=== Task goal ===
Starting from the line with "Instruction: Click filled", please copy exactly every line to the end of the listing, but not the pictures.

[[ Material to process, beginning ]]

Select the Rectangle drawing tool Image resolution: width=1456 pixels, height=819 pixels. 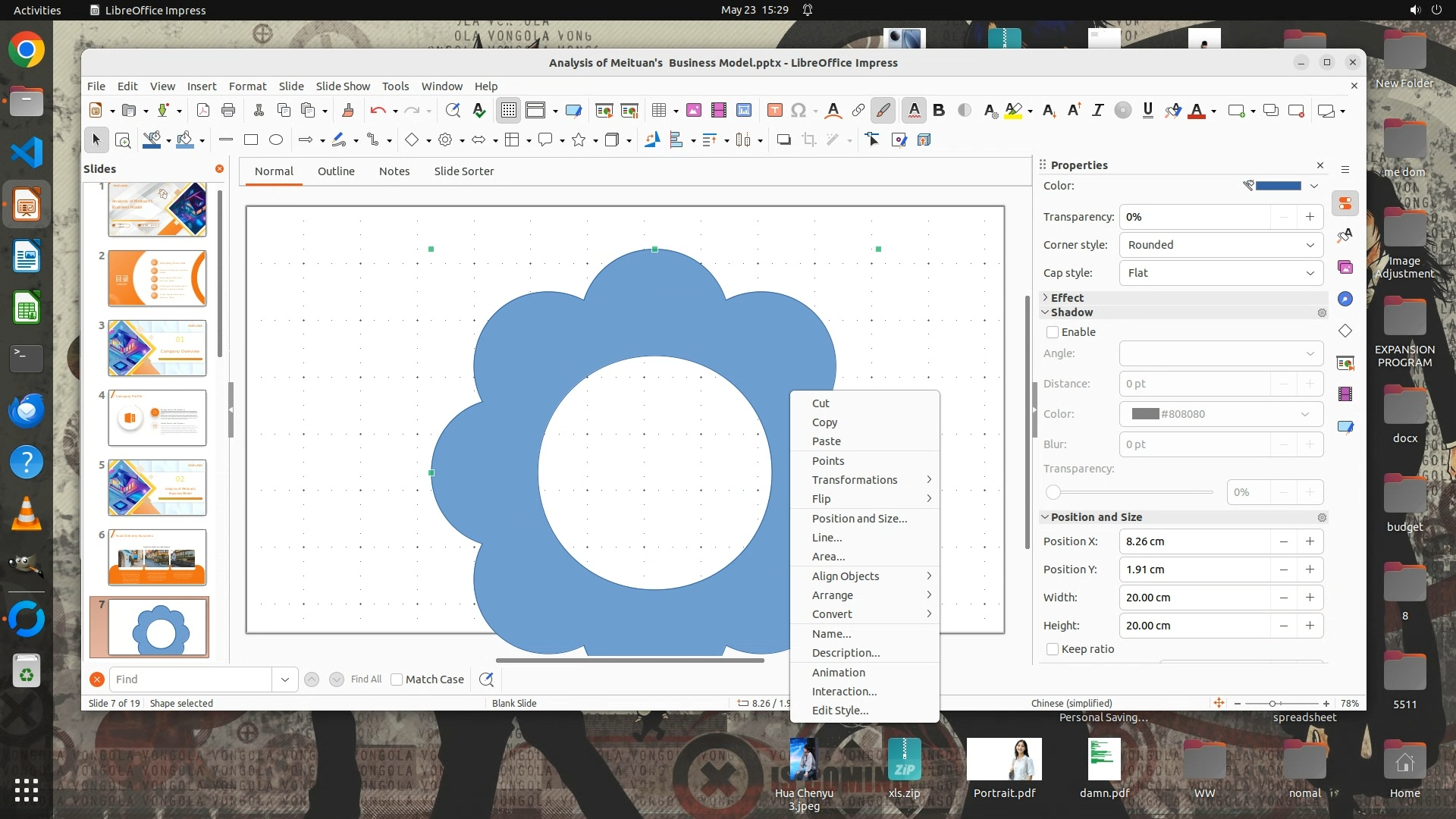251,140
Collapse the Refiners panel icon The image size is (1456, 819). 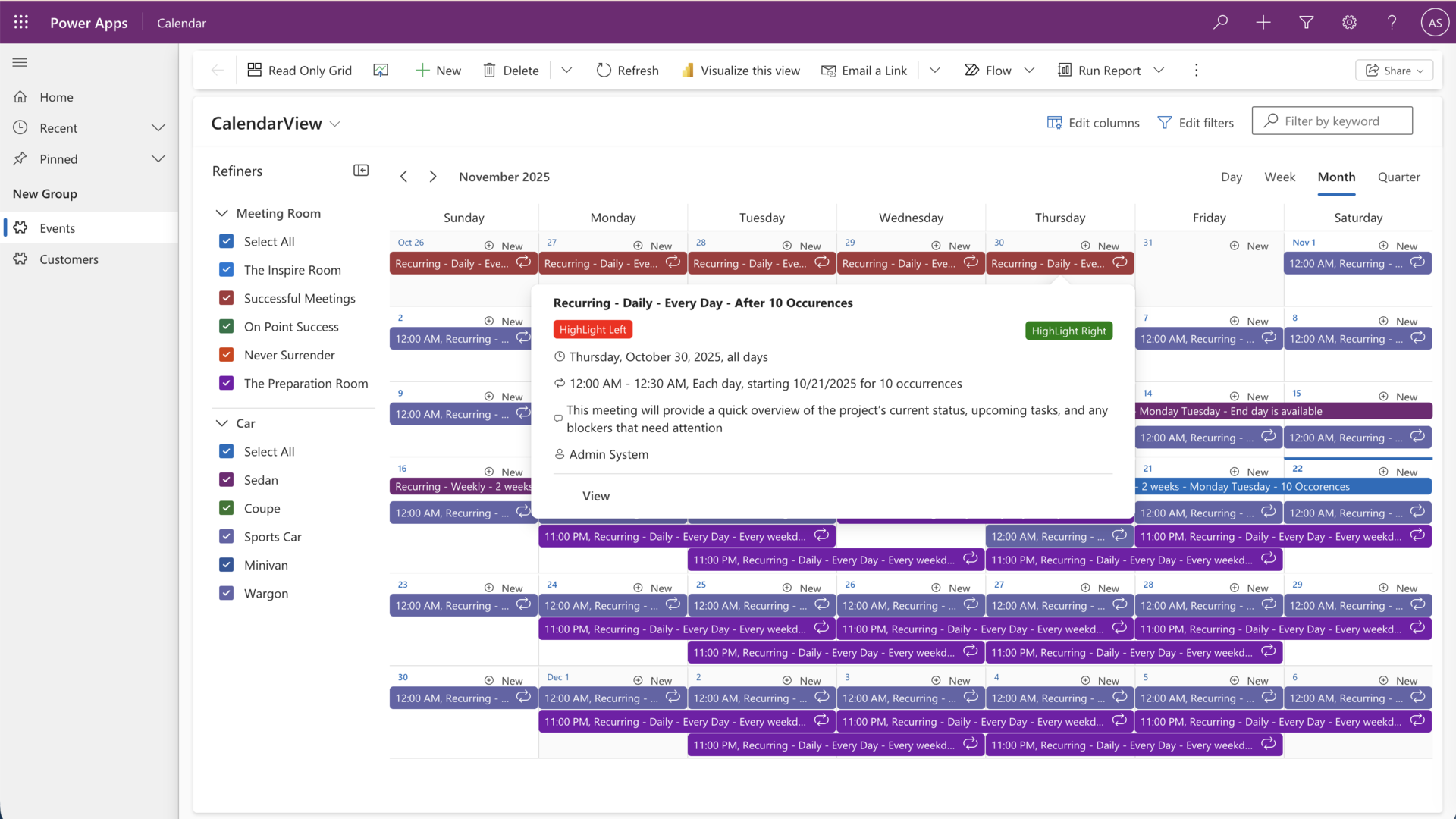click(x=361, y=171)
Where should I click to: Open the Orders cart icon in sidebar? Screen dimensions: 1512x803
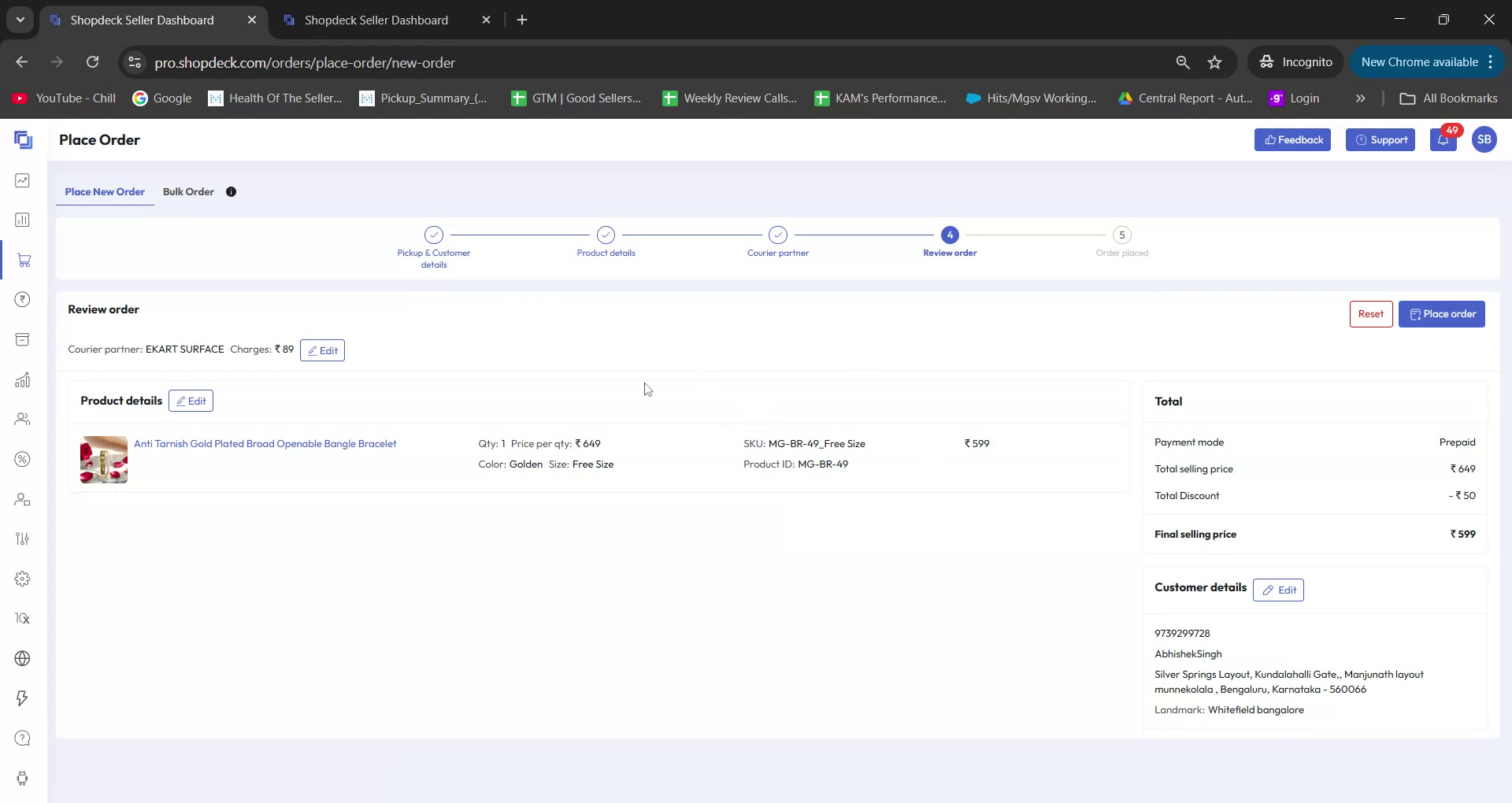pos(23,261)

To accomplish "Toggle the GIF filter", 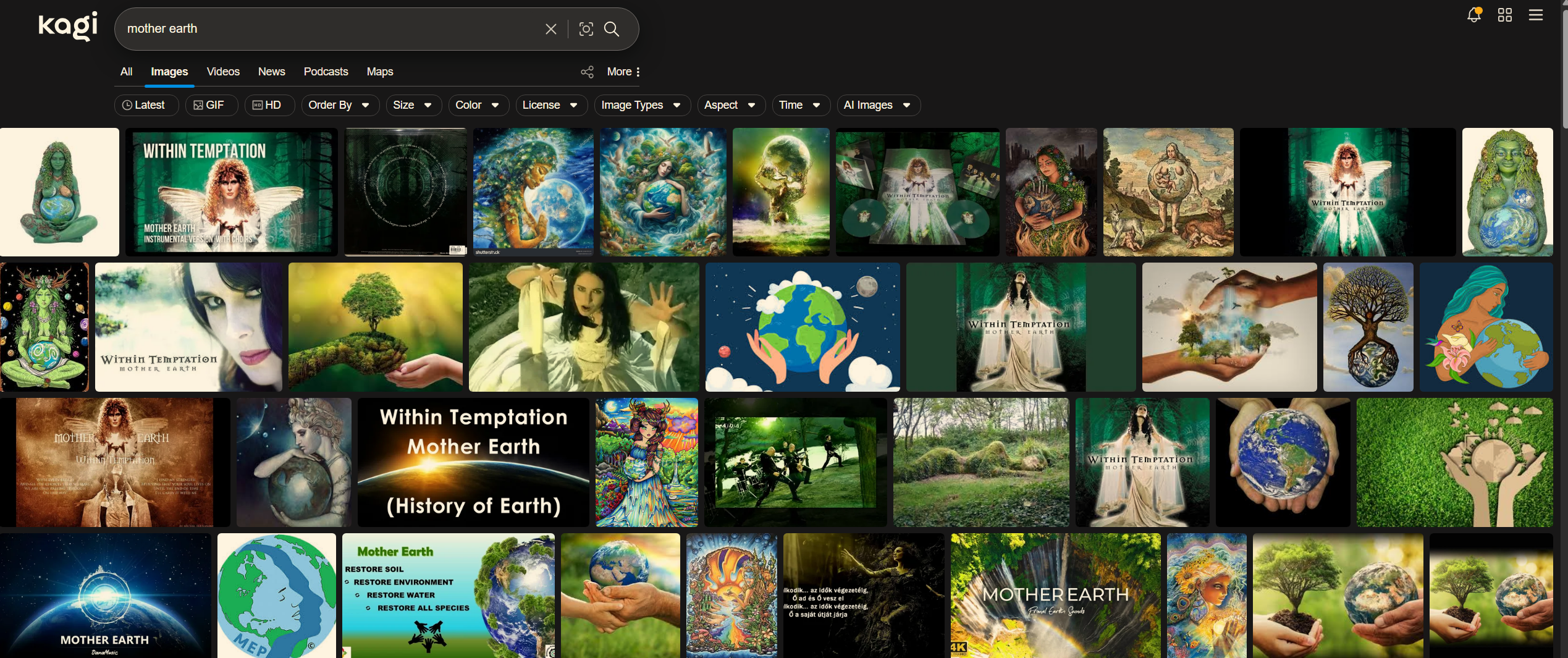I will tap(211, 105).
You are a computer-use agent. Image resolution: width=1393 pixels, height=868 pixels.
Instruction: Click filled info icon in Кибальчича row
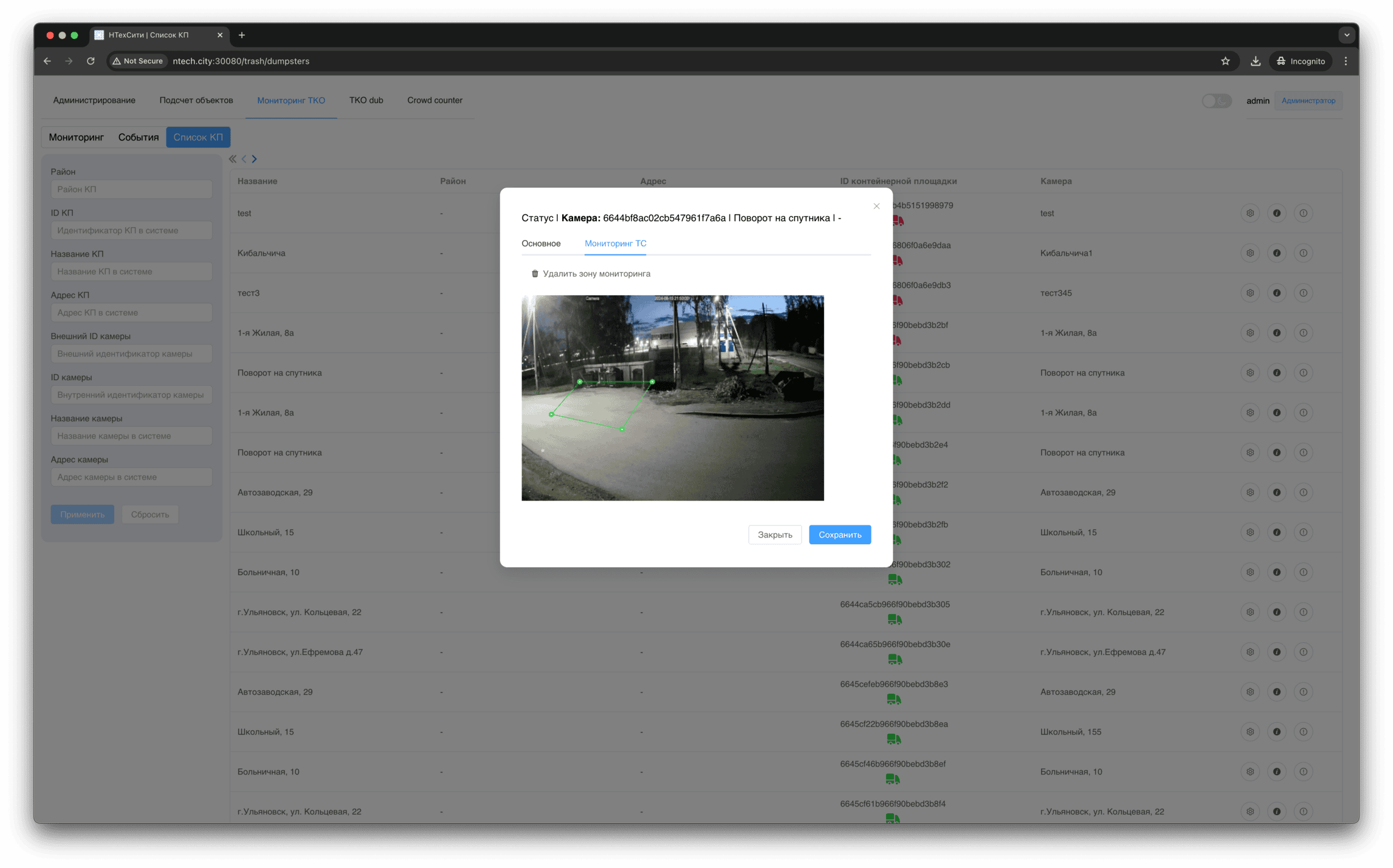pyautogui.click(x=1276, y=253)
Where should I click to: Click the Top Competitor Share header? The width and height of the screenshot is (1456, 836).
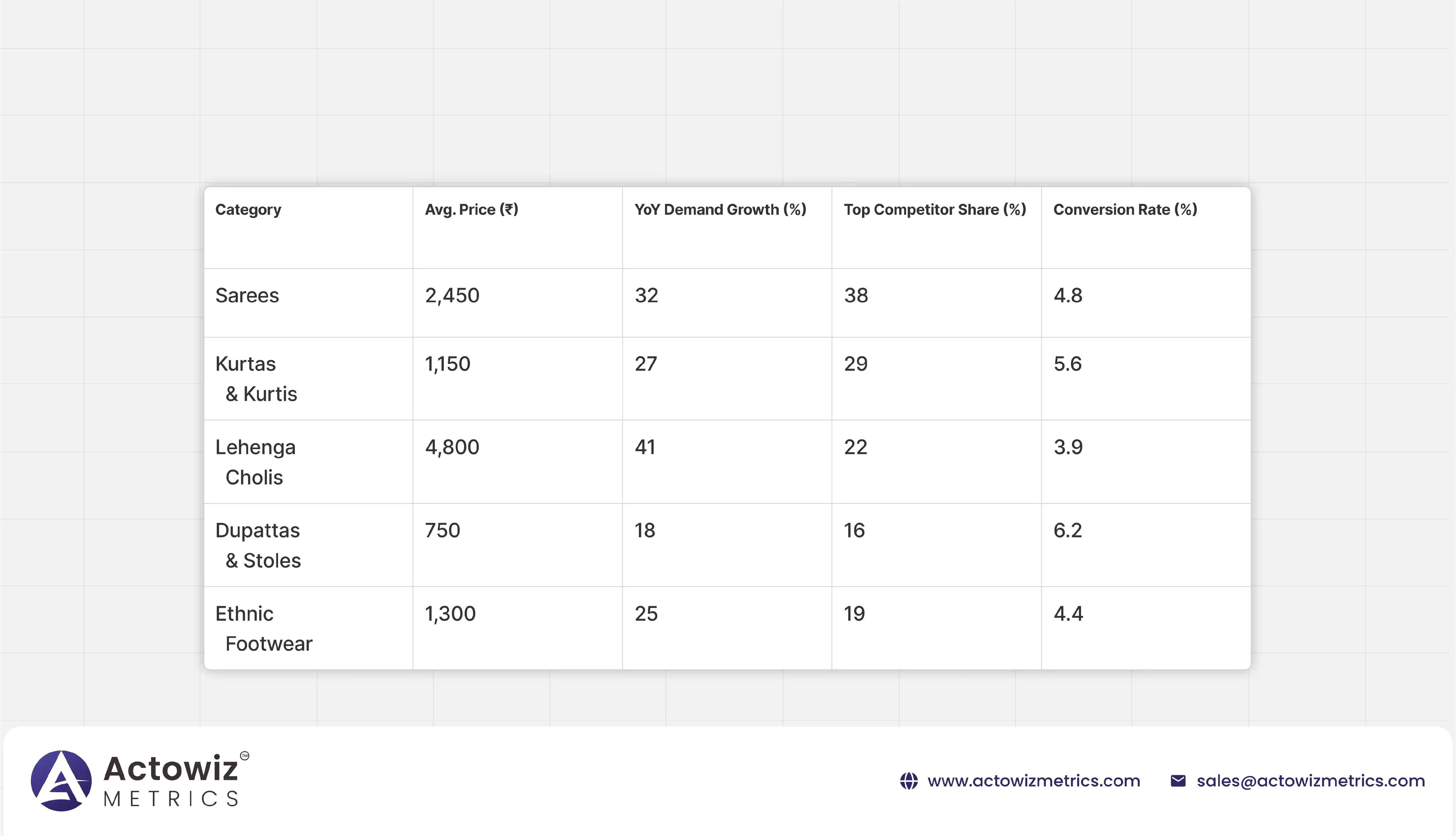coord(935,209)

[[ Material to process, end ]]

=== Reply ===
Instruction: Click filled info icon in Кибальчича row
pyautogui.click(x=1276, y=253)
Where should I click to: Click the Top Competitor Share header? The width and height of the screenshot is (1456, 836).
coord(935,209)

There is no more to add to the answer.